Tuesday, March 23, 2010

How to Get the Lasting Inner Applause

"Let not the wise man boast in his wisdom, let not the mighty man boast in his might, let not the rich man boast in his riches, but let him who boasts boast in this, that he understands and knows me, that I am the LORD who practices steadfast love, justice, and righteousness in the earth. For in these things I delight, declares the LORD."
This passage from Jeremiah 9 is what Keller unpacks in his sermon, Sickness Unto Death (available for free on his podcast). The sermon weaves in elements from Soren Kierkegaard's book of the same name. Keller explains that these verses in Jeremiah are a radical reshaping of our self-image and the way we look for the verdict that we are okay.
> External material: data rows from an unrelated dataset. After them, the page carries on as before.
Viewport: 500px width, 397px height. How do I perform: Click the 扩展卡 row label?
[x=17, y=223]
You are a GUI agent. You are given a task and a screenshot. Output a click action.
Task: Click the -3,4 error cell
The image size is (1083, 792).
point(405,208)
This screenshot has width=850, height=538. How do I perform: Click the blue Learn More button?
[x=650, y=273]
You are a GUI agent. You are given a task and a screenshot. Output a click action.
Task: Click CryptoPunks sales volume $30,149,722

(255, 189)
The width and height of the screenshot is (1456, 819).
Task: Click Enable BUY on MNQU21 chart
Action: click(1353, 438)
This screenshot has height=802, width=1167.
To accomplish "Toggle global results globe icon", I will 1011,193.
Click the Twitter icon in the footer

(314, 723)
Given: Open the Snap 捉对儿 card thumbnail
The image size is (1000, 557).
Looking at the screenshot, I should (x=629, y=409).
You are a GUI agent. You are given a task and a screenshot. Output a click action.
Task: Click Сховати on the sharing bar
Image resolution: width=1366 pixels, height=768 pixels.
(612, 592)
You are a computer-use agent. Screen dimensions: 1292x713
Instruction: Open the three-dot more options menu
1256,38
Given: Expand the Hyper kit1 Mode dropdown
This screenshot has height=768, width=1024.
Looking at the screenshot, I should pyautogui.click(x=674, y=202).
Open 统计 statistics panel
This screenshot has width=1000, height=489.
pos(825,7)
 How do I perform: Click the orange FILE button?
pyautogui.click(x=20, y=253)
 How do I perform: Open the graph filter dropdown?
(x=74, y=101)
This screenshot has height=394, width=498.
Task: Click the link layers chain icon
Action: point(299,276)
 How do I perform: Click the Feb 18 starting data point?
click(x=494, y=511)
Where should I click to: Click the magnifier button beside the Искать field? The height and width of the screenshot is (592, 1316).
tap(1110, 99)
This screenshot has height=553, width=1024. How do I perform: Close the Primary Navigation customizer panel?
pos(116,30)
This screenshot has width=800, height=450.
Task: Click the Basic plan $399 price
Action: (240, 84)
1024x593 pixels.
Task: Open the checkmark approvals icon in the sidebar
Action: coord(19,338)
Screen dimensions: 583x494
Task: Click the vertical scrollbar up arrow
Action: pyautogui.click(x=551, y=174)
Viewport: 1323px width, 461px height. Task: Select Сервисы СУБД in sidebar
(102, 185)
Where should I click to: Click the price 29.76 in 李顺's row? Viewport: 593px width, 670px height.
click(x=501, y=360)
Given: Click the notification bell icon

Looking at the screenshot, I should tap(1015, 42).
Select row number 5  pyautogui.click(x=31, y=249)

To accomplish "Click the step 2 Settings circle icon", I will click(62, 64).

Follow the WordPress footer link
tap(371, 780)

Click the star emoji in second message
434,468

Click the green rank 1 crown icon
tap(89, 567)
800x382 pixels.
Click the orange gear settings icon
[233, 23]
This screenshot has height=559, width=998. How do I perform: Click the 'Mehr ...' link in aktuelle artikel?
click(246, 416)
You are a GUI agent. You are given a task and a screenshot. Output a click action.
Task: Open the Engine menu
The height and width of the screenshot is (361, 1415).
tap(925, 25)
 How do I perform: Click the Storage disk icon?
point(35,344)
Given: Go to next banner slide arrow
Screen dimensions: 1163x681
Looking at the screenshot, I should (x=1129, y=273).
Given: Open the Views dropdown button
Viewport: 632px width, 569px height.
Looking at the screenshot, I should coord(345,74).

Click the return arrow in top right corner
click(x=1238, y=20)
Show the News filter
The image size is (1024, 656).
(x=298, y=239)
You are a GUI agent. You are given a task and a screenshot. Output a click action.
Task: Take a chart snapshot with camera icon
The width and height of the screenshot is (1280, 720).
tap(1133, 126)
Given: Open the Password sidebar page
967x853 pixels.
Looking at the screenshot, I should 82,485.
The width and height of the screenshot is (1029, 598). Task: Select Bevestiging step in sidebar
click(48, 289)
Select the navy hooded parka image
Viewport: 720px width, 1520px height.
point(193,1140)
We often look to other people to say "Well done", but of that Keller says:
"Outer applause never translates into the inner applause that we need: the permanent, settled certainty that we are praiseworthy, love-worthy."
He goes on to say that Paul loves these verses. Paul quotes them in 1 Corinthains 1 and then rephrases them here in 1 Corinthians 4:
"But with me it is a very small thing that I should be judged by you or by any human court. In fact, I do not even judge myself. For I am not aware of anything against myself, but I am not thereby acquitted. It is the Lord who judges me."
These verses fly in the face of most modern psychological advice. Today, the cure for low self-esteem is to have high self-esteem. Instead of caring what other people think, you should only care about what you think. But Paul says something utterly different. We ought not to have low self-esteem or high self esteem, but instead look to the verdict that can only come from God.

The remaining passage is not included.